### [YOUR GOAL]
Copy out the listing lines, starting with the line containing "Task: Jump to the DRINK section header" and ending with the line containing "Action: 555,41", both included.

===== THE RECORDS =====

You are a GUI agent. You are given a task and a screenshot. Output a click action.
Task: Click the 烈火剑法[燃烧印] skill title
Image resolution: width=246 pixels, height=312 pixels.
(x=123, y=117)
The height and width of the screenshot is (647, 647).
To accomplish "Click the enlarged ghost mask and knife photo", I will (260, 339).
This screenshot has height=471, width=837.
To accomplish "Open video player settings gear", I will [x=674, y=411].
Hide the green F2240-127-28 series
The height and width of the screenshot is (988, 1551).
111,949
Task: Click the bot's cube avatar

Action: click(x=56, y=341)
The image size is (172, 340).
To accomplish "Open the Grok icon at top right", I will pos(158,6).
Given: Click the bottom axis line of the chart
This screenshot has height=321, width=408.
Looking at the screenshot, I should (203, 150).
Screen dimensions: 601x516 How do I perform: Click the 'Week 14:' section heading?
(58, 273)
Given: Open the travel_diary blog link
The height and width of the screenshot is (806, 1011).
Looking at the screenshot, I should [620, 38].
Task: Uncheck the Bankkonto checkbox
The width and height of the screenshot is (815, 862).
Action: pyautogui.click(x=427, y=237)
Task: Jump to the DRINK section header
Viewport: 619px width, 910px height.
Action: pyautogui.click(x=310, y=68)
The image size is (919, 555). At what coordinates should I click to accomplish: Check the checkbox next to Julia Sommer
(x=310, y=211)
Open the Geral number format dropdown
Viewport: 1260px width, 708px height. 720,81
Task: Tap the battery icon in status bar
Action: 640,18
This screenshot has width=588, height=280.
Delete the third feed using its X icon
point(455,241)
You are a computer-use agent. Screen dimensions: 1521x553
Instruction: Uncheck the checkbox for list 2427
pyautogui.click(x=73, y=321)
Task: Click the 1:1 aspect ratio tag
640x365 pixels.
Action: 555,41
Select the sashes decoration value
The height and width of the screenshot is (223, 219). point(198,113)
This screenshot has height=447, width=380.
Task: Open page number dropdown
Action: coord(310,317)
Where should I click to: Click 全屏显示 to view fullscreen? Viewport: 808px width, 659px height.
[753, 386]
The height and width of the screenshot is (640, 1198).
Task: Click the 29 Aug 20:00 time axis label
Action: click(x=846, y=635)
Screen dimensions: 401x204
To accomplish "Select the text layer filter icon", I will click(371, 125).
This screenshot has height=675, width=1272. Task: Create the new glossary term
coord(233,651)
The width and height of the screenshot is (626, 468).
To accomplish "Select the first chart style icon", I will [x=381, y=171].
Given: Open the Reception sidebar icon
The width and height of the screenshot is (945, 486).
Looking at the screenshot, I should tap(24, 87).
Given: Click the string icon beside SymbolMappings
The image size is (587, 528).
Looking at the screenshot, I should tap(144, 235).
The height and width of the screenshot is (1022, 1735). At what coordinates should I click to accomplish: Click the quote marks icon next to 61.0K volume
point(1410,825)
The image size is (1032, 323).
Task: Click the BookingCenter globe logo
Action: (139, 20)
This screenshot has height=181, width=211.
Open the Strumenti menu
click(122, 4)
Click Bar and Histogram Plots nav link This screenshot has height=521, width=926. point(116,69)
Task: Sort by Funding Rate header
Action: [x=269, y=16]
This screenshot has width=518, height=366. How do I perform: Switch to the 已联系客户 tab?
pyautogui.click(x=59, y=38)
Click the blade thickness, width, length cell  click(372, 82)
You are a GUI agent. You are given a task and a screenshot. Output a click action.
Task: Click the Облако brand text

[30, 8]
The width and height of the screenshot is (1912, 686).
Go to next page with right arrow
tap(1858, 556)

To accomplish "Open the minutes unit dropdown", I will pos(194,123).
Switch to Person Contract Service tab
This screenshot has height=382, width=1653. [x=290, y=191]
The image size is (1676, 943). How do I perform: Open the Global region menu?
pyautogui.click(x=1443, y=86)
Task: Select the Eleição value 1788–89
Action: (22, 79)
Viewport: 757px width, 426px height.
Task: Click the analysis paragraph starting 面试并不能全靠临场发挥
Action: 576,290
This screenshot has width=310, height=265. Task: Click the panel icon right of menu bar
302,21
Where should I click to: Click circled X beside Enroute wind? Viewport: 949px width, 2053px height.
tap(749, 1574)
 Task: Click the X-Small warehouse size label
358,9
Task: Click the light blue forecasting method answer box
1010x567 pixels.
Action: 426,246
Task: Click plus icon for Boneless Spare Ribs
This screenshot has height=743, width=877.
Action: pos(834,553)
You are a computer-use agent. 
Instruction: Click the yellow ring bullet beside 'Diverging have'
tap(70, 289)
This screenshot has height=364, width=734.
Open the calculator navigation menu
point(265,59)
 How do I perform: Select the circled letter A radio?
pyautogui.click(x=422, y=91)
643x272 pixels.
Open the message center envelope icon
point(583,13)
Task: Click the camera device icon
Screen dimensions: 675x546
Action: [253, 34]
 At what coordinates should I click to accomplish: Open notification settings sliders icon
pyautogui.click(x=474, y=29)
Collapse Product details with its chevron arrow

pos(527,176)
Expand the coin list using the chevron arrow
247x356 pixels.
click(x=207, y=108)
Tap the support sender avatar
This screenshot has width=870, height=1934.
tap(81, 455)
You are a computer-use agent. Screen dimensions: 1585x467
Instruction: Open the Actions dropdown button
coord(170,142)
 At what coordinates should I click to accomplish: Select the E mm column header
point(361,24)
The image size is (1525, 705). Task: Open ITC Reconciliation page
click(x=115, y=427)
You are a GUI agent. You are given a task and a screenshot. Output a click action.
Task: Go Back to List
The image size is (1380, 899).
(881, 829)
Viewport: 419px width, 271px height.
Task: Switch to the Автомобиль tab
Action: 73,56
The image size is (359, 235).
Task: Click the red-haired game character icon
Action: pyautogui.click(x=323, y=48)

=====

### [OUTPUT]
Task: Jump to the DRINK section header
Viewport: 619px width, 910px height.
Action: pyautogui.click(x=310, y=68)
The image size is (919, 555). At what coordinates should I click to accomplish: Check the checkbox next to Julia Sommer
(x=310, y=211)
Open the Geral number format dropdown
Viewport: 1260px width, 708px height. 720,81
Task: Tap the battery icon in status bar
Action: 640,18
This screenshot has width=588, height=280.
Delete the third feed using its X icon
point(455,241)
You are a computer-use agent. Screen dimensions: 1521x553
Instruction: Uncheck the checkbox for list 2427
pyautogui.click(x=73, y=321)
Task: Click the 1:1 aspect ratio tag
640x365 pixels.
Action: 555,41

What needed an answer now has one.